Next Article in Journal
Polynitrogen Bicyclic and Tricyclic Compounds as PDE4 Inhibitors
Previous Article in Journal
Development Process of TGDI SI Engine Combustion Simulation Model Using Ethanol–Gasoline Blends as Fuel
 
 
Article
Peer-Review Record

An Interpretable XGBoost Framework for Predicting Oxide Glass Density

Appl. Sci. 2025, 15(15), 8680; https://doi.org/10.3390/app15158680
by Pawel Stoch
Reviewer 1: Anonymous
Reviewer 2:
Appl. Sci. 2025, 15(15), 8680; https://doi.org/10.3390/app15158680
Submission received: 18 July 2025 / Revised: 30 July 2025 / Accepted: 1 August 2025 / Published: 5 August 2025

Round 1

Reviewer 1 Report

Comments and Suggestions for Authors

In this paper, the authors developed ML models to predict the density of oxide glasses and investigate how different feature engineering strategies impact model performance and interpretability. Generally, this is a very interesting and important work, contributing to the field of oxide glasses. In addition, the manuscript aligns well with the research direction of Applied Sciences. However, several problems in the authors’ manuscript need to be addressed before acceptance. The following comments would be helpful to improve the quality of this manuscript.
(1)    Please give the full names of ML and SHAP when they first appear in the abstract.
(2)    If possible, please give the used sample dataset after screening in the supplementary materials.
(3)    Please list the equations of the evaluation functions of the model performance.
(4)    Please explain what measures you have taken to avoid overfitting.
(5)    Please provide more details about calculation method of feature importance in section 2.
(6)    Figures 6 and 7 are not clear and please improve them.
(7)    Please revise the font of the text in the figures to be the same as that of the main text.
(8)    More results should be added in Conclusion section. Also, I suggest the authors clarify the limitations of this study, as well as the potential direction of future work. A previous work (ANN-based structure-viscosity relationship model of multicomponent slags for production design in mineral wool) has adopted first-nearest neighbor pairs, BO, NBO, FO, and NBO/T as the structural features of oxide glass in the ML models, which may be a potential method to further improve your model in your future research.

Author Response

First, we would like to thank the reviewer for his insightful and thoughtful comments. These comments significantly improved the quality of the manuscript. All changes in the text are highlighted in red.

 

(1)    Please give the full names of ML and SHAP when they first appear in the abstract.

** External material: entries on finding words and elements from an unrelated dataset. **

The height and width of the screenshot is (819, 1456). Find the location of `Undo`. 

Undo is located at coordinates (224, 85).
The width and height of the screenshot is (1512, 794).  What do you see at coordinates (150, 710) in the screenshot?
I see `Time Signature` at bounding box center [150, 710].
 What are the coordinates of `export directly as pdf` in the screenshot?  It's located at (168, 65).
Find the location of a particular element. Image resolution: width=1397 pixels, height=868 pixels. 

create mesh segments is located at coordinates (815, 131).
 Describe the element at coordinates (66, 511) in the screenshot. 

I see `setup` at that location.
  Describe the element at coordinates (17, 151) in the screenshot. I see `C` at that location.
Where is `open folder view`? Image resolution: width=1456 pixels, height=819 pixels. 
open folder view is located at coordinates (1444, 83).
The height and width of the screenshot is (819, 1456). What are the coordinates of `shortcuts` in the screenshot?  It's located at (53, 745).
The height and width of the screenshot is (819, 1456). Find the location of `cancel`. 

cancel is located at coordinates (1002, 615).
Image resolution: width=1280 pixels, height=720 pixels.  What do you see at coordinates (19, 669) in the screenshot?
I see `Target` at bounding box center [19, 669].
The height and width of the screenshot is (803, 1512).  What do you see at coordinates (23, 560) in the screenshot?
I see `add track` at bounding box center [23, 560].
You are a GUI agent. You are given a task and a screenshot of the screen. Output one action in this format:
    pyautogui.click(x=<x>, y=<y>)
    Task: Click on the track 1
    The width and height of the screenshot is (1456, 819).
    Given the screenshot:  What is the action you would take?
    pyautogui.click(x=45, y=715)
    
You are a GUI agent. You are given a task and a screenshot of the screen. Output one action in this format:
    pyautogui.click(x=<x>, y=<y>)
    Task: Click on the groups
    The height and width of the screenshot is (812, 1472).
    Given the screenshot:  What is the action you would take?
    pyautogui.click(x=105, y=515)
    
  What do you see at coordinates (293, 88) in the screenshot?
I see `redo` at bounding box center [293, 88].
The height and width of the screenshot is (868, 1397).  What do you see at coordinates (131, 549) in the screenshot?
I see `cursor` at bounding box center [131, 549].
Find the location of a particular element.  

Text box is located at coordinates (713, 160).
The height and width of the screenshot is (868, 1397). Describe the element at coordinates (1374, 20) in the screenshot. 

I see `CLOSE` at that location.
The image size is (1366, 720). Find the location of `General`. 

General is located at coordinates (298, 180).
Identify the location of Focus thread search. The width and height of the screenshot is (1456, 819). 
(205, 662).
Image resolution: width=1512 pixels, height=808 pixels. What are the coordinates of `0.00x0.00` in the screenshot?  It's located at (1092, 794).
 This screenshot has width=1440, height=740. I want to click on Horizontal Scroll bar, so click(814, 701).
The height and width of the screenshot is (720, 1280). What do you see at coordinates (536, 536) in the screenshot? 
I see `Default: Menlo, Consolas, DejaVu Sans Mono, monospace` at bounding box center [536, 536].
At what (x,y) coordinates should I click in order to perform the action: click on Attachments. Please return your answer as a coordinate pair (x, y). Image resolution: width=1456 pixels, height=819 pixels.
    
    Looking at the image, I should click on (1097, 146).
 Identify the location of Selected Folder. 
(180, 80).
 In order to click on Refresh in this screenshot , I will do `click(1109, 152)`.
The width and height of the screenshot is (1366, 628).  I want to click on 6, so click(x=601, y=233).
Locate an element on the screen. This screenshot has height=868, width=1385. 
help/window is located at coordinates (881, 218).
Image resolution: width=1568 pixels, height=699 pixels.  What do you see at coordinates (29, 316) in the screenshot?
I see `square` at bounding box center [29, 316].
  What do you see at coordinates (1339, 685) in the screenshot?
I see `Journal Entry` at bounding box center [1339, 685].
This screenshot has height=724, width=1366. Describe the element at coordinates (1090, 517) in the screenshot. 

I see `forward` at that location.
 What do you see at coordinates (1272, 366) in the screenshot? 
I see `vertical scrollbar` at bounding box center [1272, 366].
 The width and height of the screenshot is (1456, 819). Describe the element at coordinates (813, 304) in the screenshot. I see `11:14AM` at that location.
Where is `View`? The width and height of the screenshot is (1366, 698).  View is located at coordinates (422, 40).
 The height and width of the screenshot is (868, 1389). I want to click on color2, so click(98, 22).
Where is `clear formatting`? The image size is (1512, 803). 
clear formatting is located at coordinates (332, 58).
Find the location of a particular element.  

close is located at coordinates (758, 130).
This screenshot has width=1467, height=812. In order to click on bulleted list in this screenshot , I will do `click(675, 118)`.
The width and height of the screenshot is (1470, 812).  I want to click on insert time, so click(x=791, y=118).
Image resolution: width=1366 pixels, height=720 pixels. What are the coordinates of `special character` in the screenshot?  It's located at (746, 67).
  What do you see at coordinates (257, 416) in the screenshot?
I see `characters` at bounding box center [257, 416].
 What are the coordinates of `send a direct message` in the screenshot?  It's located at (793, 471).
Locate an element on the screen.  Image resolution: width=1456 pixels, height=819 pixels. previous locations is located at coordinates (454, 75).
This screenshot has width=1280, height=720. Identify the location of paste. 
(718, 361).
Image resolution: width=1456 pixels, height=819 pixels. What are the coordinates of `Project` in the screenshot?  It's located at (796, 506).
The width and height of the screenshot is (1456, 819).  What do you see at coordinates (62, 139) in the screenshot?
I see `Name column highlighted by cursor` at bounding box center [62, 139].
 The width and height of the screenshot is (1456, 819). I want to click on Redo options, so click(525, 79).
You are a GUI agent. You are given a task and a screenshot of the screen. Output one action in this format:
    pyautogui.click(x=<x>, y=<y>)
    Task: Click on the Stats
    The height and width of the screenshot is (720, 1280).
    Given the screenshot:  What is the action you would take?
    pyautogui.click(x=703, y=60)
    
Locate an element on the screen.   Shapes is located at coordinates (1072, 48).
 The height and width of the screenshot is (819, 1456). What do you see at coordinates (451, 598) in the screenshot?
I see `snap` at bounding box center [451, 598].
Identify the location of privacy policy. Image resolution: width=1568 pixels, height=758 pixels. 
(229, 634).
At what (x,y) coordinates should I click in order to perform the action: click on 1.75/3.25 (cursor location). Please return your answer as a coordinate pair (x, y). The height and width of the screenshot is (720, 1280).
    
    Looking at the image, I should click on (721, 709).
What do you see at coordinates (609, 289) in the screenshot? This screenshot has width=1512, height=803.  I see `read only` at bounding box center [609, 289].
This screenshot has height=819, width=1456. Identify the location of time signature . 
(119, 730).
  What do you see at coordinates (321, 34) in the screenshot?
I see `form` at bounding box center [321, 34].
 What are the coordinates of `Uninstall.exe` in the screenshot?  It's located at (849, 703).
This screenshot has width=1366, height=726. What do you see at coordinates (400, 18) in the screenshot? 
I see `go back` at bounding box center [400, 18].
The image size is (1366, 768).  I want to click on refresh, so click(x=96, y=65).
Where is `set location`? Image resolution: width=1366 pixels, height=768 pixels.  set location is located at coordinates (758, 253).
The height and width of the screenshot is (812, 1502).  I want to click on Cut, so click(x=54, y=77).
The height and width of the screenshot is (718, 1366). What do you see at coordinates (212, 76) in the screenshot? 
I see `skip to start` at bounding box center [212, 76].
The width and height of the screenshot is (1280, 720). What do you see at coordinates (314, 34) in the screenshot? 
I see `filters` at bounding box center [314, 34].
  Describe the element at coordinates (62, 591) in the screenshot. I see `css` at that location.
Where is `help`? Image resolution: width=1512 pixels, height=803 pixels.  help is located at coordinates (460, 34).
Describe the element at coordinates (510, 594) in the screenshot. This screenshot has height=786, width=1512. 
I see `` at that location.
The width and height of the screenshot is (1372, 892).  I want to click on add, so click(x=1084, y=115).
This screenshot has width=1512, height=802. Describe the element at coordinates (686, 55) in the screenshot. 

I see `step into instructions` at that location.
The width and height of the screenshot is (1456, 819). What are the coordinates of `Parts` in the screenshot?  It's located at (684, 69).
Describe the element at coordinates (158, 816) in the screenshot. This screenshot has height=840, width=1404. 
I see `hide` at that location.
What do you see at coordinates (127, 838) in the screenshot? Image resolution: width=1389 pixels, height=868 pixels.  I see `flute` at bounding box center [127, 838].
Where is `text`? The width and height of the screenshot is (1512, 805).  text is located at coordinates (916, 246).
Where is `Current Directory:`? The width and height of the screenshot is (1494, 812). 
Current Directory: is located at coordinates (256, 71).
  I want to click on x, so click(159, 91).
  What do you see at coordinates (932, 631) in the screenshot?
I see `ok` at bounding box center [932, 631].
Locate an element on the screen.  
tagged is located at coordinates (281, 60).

The full names have been given in the abstract.

 

(2)    If possible, please give the used sample dataset after screening in the supplementary materials.

The full dataset after screening has been added into public AGH Rodbuk repository link: https://doi.org/10.58032/AGH/WY0GEJ. The appropriate statement is included at the end of manuscript (Data Availability Statement).

 

(3)    Please list the equations of the evaluation functions of the model performance.

The equations have been added to the section 2.4 Machine learning models.

 

(4)    Please explain what measures you have taken to avoid overfitting.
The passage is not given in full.